My woodworking shop has a CNC router so lots of used router bits. I was wondering if I could sharpen them to work as end mills. Unfortunately most of them are compression spirals or down spirals. Less than ideal for metal. I found a 1/2" carbide, Marathon coated two flute down spiral and decided to sharpen the end only to give it a try. I used my Shars single point tool grinder and a diamond wheel. I'm far from an expert at setting it up but managed to get the chipped end of the bit to clean up. Put it on the Jet mill and a chunk of aluminum in the vice. First tries were running at 500rpm and moderate freed rate. It cut but not ideal. By increments, I increased both the rpm and feed rate until I got to 4,000rpm. WD40 and a faster feed than I normally use. .200" DOC. Chips flew all over but the resulting surface was reasonably good.  I added it to my end mills that I had sharpened yesterday. Once the tool grinder is set up, I can sharpen end mills at a pretty fast clip, ends only. 2, 3, or 4 flute but no more flutes than that.

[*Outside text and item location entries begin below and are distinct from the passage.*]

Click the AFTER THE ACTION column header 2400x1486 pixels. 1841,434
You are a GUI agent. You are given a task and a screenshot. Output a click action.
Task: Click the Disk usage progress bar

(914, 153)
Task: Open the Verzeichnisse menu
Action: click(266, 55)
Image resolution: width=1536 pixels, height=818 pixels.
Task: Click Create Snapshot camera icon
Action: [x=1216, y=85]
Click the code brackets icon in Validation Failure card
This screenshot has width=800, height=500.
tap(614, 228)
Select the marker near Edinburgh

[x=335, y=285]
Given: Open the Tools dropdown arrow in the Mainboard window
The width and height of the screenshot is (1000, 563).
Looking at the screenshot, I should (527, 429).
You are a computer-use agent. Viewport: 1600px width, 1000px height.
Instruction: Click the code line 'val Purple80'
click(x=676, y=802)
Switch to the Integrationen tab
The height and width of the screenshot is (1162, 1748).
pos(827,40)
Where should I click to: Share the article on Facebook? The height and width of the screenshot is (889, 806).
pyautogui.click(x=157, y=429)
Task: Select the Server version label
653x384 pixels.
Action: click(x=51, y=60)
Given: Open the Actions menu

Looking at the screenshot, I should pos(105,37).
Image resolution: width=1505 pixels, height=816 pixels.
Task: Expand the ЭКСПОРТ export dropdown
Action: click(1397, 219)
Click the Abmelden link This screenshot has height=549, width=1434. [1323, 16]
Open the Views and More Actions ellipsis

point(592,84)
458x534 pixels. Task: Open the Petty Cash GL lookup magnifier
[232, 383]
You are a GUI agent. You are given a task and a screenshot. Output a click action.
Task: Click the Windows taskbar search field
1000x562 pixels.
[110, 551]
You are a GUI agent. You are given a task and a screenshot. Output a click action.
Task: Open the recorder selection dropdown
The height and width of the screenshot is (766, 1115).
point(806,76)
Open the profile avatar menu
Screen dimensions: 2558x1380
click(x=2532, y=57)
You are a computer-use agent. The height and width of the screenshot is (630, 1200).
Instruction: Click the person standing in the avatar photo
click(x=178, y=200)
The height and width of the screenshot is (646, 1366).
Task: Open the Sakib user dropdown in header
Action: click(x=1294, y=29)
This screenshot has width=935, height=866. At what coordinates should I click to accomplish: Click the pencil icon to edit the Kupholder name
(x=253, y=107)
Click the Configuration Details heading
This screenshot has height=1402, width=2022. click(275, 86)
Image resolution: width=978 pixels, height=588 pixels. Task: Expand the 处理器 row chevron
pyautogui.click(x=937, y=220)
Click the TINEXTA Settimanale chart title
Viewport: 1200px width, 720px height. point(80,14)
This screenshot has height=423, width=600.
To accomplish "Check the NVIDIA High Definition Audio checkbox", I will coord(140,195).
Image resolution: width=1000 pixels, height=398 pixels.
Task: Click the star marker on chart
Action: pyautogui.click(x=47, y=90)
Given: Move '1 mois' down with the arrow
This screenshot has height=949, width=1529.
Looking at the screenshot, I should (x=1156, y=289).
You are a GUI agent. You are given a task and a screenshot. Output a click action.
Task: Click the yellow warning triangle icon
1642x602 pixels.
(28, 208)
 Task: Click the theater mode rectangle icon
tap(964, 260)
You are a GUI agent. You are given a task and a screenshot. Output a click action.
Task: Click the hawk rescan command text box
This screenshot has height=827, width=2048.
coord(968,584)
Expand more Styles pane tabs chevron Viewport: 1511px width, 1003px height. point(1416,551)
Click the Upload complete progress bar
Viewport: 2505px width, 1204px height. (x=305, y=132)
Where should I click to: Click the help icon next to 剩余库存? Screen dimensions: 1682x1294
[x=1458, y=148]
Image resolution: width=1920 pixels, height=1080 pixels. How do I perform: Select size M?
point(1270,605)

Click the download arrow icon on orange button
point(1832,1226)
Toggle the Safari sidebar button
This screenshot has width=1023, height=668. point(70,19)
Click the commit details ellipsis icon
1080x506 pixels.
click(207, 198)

HSS or carbide with the proper wheel. Lathe tools are easy to sharpen.


----------



## GrayTech (Nov 27, 2019)

No reason why down spiral mills wont work for side milling. Not good geometry for end milling though.


----------



## homebrewed (Nov 28, 2019)

I've used some of my carbide router bits on my table-top mill to shape aluminum.  In particular I recall a project where I was making a sine table and milled the vees (for the rolls) with a 45 degree router bit.  I have not tried to machine steel with them.


----------



## Eddyde (Nov 28, 2019)

They'll work on steel as well, just go slow and use plenty of lube/coolant.


----------



## Larry42 (Nov 28, 2019)

Even though the down spiral configuration is a lot less than ideal, the resulting surface was reasonably OK when end milling. I'm sure I could improve the angles I chose as a first try. I've got lots of the 3/8" compression bits to try/ experiment with. The end is up spiral for a short distance. The shop doesn't have bits re-sharpened. So about every 3 days or less another bit goes into the used pile. Ultimately they are sent as scrap. I end up with some carbide inserts and molder knives also. Been thinking of making a lathe tool to hold the used woodworking inserts. I think I can regrind them on the tool grinder. They would have a sharp cutting edge as opposed to the "normal" eased edge of the inserts designed to cut metal. That should be better in some ways. It would reduce the forces required to start the cut and also allow very thin cuts to more easily be done. I know the life of the edge will be less but so what for an old hobby guy. The nose radius could be done on the tool grinder or hand honed.  Another project for the list. 
How many of you have single lip tool grinders? Deckle knock offs.


----------



## MikeInOr (Nov 28, 2019)

Not knowing the geometry of down cutting spiral router bits... could you grind the ends so they effectively remove the chips if you run them in a reverse rotation?


----------